*** Opening of TEXT PASSAGE ***

The Trump administration has rolled back restrictions to telehealth use since March, making it much easier for patients to see their doctors while complying with stay-at-home orders. Adoption of virtual care has skyrocketed as a result and, facing supportive consumers, providers and telecommunications vendors, HHS is looking into what regulatory flexibilities can remain post-national emergency.
McKinsey estimates roughly 20% of all Medicare, Medicaid and commercial outpatient, office and home healthcare spending could eventually be digitized.
Under Thursday’s proposed rule, the costs of virtual care would become permanently allowed administrative costs for the roughly 11,200 home health agencies registered with Medicare. However, telehealth can’t be used as a substitute for a planned in-person home visit, and can’t be considered a home visit for the purposes of patient eligibility or reimbursement.
Six million older Americans, by one estimate, receive home health, which includes skilled nursing, physical therapy, speech-language pathology, occupational therapy, home health aides and medical social services.Demand is only likely to rise as the population skews older, though some are suspending the service due to fears of contracting the virus from their aides and nurses.

*** Close of TEXT PASSAGE ***

** PROBLEM TO WORK ON **
Could you extend the text on telehealth and home health care, picking up right after its last sentence? The data that comes next has no connection to the telehealth text.

*** Opening of GIVEN INFORMATION ***

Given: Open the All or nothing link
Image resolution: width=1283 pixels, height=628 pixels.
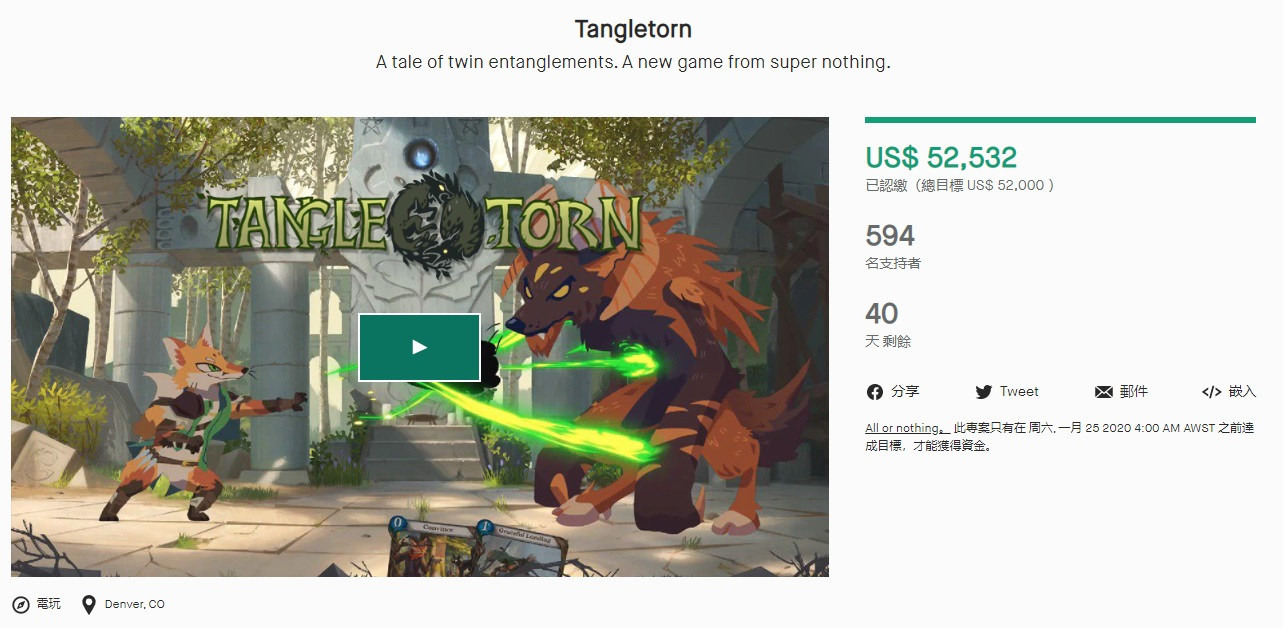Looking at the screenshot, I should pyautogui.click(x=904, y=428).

*** Close of GIVEN INFORMATION ***

** REPLY TO THE TASK **
Thursday’s rule could ameliorate that concern by continuing to incentivize remote care beyond the end of the national emergency, slated to time out at the end of July.
“These proposed changes are one of the first flexibilities provided during the COVID-19 [national emergency] that CMS is proposing to make a permanent part of the Medicare program,” the fact sheet reads.
The proposed rule would also impose a 5% cap on wage index decreases for one year, and finalize changes to the home health infusion therapy benefit established by the 21st Century Cures Act. Cures requires the new benefit, which allows Medicare beneficiaries to receive drugs intravenously or subcutaneously at home, to be implemented by Jan. 1, 2021.
CMS estimates updating the payment rates, which is based on the Physician Fee Schedule for 2021, will result in a 1% to 2% oscillation in payments to home infusion therapy suppliers, increasing or decreasing them by $1 million at most.